Das ist der größte Energieschock seit Jahrzehnten – und China ist der am härtesten getroffene Spieler.
Hormus = Chinas Lebensader ist durchtrennt
Rund 40–50 % von Chinas Ölimporten laufen normalerweise durch diesen 33 km schmalen Flaschenhals. Iran allein lieferte 2025 etwa 13–17 % des chinesischen Bedarfs (bis zu 1,4 Millionen Barrel täglich), fast alles davon über Hormus. Zusammen mit Saudi-Arabien, dem Irak, den Vereinigten Arabischen Emiraten & Co. hängt die chinesische Energieversorgung an diesem Seeweg. Jetzt ist der Hahn zugedreht. Tanker brennen, Versicherungen verweigern Deckung, Reedereien ziehen sich komplett zurück.
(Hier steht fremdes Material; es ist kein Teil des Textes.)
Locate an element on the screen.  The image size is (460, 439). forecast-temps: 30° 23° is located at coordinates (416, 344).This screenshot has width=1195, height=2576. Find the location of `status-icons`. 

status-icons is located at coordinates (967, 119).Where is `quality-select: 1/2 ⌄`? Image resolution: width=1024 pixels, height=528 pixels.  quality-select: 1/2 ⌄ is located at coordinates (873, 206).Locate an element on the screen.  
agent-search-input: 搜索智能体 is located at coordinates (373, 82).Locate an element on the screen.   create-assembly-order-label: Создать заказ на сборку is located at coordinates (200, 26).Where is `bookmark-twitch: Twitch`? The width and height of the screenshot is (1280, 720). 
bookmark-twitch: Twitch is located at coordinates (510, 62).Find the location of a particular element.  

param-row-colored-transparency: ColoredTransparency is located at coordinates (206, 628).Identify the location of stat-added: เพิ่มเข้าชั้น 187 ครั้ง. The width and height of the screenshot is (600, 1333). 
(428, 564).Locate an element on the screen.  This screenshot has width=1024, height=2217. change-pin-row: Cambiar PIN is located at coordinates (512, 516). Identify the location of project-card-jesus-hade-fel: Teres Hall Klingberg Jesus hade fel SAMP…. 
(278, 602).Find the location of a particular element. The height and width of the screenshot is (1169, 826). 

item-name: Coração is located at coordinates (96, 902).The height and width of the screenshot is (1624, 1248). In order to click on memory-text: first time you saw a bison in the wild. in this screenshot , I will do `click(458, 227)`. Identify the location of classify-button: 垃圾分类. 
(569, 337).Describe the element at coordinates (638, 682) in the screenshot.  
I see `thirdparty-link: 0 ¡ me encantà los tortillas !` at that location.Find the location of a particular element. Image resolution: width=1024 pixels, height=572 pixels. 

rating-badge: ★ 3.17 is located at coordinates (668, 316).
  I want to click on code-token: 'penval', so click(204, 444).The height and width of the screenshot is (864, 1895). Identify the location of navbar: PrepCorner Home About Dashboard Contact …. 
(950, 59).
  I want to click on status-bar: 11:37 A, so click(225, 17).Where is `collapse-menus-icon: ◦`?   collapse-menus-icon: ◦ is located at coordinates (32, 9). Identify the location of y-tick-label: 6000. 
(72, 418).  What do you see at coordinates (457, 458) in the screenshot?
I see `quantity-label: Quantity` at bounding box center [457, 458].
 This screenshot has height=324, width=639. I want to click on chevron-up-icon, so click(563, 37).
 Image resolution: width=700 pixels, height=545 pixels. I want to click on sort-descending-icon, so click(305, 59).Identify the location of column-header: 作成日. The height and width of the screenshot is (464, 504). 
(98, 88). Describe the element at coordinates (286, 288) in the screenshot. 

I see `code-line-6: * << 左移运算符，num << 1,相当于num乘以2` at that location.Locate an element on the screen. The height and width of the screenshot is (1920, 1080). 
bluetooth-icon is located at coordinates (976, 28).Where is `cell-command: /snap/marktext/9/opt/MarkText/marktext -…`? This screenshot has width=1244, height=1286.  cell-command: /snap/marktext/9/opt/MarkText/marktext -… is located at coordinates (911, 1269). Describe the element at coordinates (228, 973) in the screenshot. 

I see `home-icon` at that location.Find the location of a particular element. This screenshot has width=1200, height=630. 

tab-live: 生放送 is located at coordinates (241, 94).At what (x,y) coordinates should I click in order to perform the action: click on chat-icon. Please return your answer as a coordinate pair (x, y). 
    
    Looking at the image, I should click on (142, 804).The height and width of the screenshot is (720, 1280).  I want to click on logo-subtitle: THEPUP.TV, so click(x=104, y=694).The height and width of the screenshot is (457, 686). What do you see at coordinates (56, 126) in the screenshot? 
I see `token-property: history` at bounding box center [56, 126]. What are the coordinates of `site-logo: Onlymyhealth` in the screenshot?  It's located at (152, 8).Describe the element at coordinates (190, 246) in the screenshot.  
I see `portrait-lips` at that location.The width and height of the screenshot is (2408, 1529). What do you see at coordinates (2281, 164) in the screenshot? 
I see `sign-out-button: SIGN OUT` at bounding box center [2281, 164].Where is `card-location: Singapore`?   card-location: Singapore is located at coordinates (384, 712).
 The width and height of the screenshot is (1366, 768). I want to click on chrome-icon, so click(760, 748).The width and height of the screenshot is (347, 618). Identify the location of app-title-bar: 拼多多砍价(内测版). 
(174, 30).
Chinas Fabriken stehen bald still – Millionen Arbeitslose
China ist die Werkbank der Welt. Ohne durchgehende Energieversorgung bricht der Transport zusammen. Kein Diesel für Lastwagen, keine Rohstoffe in den Häfen, keine Produktion in den Fabriken. Hunderte Millionen Arbeiter – von Shenzhen bis ins tiefe Inland – sehen plötzlich keine Löhne mehr kommen. Lieferketten reißen, Exporte brechen ein, der Geldkreislauf erstirbt. Innerhalb von Wochen kann aus einem Ölengpass eine Weltwirtschaftskrise entstehen.
Dieser Krieg stranguliert China
Die Welt ist abhängig von günstigen chinesischen Produkten. Vom Smartphone über Medikamente bis zu Maschinenbauteilen stammt ein großer Teil dessen, was unseren Alltag möglich macht, aus chinesischen Fabriken. Diese Waren sind deshalb so preiswert, weil China günstig produziert und Energie bisher verlässlich verfügbar war. Wird der Strom aus Öl teurer oder knapper, steigen die Produktionskosten sofort. Lieferketten würden zusammenbrechen, ganze Industriezweige kämen ins Straucheln.